▸ THE TASK
When you reach the line containing "Site de WordPress-FR (1008, 1870)" in the data below, begin returning lines exactly as written, and stop once the line containing "[Go to Bryangs's profile] (50, 1883)" has been returned.

*** Opening SUPPLIED INFORMATION ***

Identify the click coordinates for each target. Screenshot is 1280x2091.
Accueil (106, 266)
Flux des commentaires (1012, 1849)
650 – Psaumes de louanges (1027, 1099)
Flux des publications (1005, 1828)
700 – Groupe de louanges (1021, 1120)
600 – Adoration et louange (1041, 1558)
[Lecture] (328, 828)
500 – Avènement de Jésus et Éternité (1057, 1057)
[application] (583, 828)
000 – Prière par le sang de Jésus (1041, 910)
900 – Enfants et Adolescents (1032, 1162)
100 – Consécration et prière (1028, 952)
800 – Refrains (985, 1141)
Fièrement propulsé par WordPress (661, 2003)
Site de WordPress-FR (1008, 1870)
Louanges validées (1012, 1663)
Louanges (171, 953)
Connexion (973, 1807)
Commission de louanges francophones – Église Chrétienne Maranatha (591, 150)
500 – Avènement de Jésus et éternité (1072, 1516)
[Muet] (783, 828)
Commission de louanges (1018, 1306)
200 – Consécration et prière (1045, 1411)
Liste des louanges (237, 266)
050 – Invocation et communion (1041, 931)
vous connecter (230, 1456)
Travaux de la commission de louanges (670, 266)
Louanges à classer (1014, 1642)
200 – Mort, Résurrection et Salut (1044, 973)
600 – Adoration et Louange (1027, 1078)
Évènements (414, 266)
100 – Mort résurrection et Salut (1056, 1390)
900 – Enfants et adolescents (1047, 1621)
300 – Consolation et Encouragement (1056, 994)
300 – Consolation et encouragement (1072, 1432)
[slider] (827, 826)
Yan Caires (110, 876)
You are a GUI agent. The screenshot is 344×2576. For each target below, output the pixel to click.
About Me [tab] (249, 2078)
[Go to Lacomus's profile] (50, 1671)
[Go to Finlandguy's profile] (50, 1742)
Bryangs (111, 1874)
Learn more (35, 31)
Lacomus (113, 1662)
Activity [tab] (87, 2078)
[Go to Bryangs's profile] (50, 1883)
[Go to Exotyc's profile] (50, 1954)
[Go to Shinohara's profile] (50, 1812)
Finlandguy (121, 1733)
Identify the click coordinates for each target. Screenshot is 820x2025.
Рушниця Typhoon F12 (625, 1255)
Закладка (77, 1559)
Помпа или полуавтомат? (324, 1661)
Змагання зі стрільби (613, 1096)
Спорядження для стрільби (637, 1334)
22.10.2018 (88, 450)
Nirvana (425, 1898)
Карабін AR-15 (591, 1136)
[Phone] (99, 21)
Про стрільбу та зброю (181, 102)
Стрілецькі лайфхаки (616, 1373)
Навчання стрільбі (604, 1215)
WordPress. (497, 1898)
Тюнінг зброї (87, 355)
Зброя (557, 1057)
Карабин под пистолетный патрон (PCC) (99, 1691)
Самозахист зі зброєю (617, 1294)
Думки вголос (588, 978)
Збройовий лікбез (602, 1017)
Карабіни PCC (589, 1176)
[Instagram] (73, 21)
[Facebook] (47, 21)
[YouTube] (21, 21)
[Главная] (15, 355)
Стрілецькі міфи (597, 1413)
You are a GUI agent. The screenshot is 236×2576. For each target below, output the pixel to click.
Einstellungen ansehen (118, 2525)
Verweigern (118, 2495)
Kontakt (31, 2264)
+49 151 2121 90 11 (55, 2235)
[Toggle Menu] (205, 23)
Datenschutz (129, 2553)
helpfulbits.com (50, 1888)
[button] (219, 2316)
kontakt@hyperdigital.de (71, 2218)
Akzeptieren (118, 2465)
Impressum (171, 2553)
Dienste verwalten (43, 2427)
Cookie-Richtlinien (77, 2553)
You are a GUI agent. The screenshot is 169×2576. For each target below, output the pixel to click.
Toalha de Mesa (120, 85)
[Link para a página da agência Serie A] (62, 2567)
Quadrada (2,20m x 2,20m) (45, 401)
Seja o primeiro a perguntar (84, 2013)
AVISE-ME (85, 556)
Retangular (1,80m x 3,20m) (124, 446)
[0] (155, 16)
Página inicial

*** Closing SUPPLIED INFORMATION ***

▸ SOLUTION FOR THIS PROBLEM
Site de WordPress-FR (1008, 1870)
Louanges validées (1012, 1663)
Louanges (171, 953)
Connexion (973, 1807)
Commission de louanges francophones – Église Chrétienne Maranatha (591, 150)
500 – Avènement de Jésus et éternité (1072, 1516)
[Muet] (783, 828)
Commission de louanges (1018, 1306)
200 – Consécration et prière (1045, 1411)
Liste des louanges (237, 266)
050 – Invocation et communion (1041, 931)
vous connecter (230, 1456)
Travaux de la commission de louanges (670, 266)
Louanges à classer (1014, 1642)
200 – Mort, Résurrection et Salut (1044, 973)
600 – Adoration et Louange (1027, 1078)
Évènements (414, 266)
100 – Mort résurrection et Salut (1056, 1390)
900 – Enfants et adolescents (1047, 1621)
300 – Consolation et Encouragement (1056, 994)
300 – Consolation et encouragement (1072, 1432)
[slider] (827, 826)
Yan Caires (110, 876)
You are a GUI agent. The screenshot is 344×2576. For each target below, output the pixel to click.
About Me [tab] (249, 2078)
[Go to Lacomus's profile] (50, 1671)
[Go to Finlandguy's profile] (50, 1742)
Bryangs (111, 1874)
Learn more (35, 31)
Lacomus (113, 1662)
Activity [tab] (87, 2078)
[Go to Bryangs's profile] (50, 1883)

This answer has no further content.